Re: [PATCH v2 00/16] Fix incorrect iommu_groups with PCIe ACS

Ethan Zhao <etzhao1900@xxxxxxxxx> · Fri, 8 Aug 2025 15:56:13 +0800

On 8/6/2025 10:41 AM, Baolu Lu wrote:
On 8/6/25 10:22, Ethan Zhao wrote:
On 8/5/2025 10:43 PM, Jason Gunthorpe wrote:
On Tue, Aug 05, 2025 at 10:41:03PM +0800, Ethan Zhao wrote:

My understanding, iommu has no logic yet to handle the egress control
vector configuration case,

We don't support it at all. If some FW leaves it configured then it
will work at the PCI level but Linux has no awarness of what it is
doing.

Arguably Linux should disable it on boot, but we don't..
linux tool like setpci could access PCIe configuration raw data, so
does to the ACS control bits. that is boring.

Any change to ACS after boot is "not supported" - iommu groups are one
time only using boot config only. If someone wants to customize ACS
they need to use the new config_acs kernel parameter.
That would leave ACS to boot time configuration only. Linux never
limits tools to access(write) hardware directly even it could do that.
Would it be better to have interception/configure-able policy for such
hardware access behavior in kernel like what hypervisor does to MSR etc ?

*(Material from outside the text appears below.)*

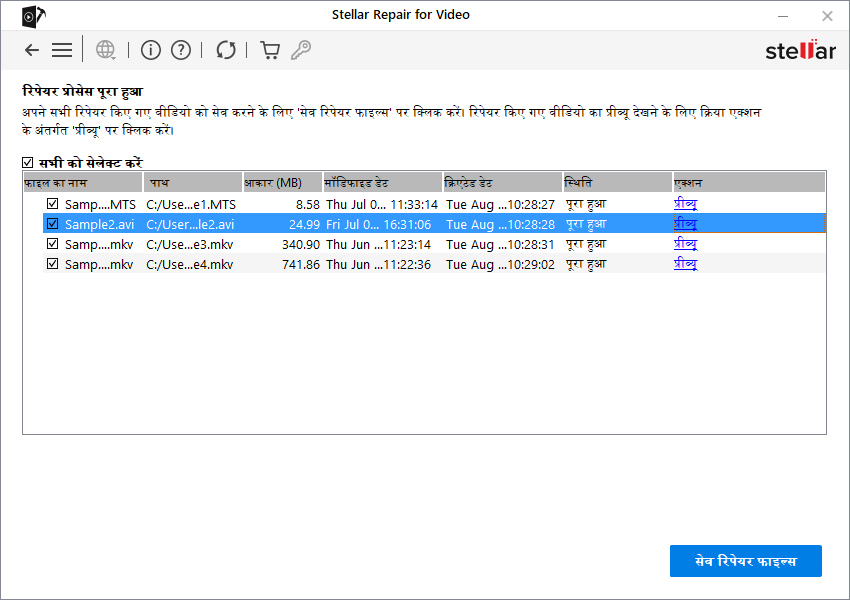Toggle the checkbox for the 8.58 MB MTS file
This screenshot has width=850, height=600.
(53, 204)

A root user could even clear the BME or MSE bits of a device's PCIe
configuration space, even if the device is already bound to a driver and
operating normally. I don't think there's a mechanism to prevent that
from happening, besides permission enforcement. I believe that the same
applies to the ACS control.

The static groups were created according to
FW DRDB tables,

?? iommu_groups have nothing to do with FW tables.
Sorry, typo, ACPI drhd table.

Same answer, AFAIK FW tables have no effect on iommu_groups 
My understanding, FW tables are part of the description about device 
topology and iommu-device relationship. did I really misunderstand
something ?

The ACPI/DMAR table describes the platform's IOMMU topology, not the
device topology, which is described by the PCI bus. So, the firmware
table doesn't impact the iommu_group.
There is kernel lockdown lsm works via kernel parameter lockdown=
{integrity | confidentiality},

"If set to integrity, kernel features that allow userland to modify the 
running kernel are disabled. If set to confidentiality, kernel features 
that allow userland to extract confidential information from the kernel
are also disabled. "

It also works for PCIe configuration space directly access from 
userland, but the levels of configuration granularity is coarse, can't 
configure kernel to only prevent PCI device from accessing from userland.

The design and implementation is structured and the granularity is fine-
grained, it is easy to extended and add new kernel parameter to only
lockdown PCI device configuration space access.

[LOCKDOWN_PCI_ACCESS] = "direct PCI access"

Thanks,
Ethan

Thanks,
baolu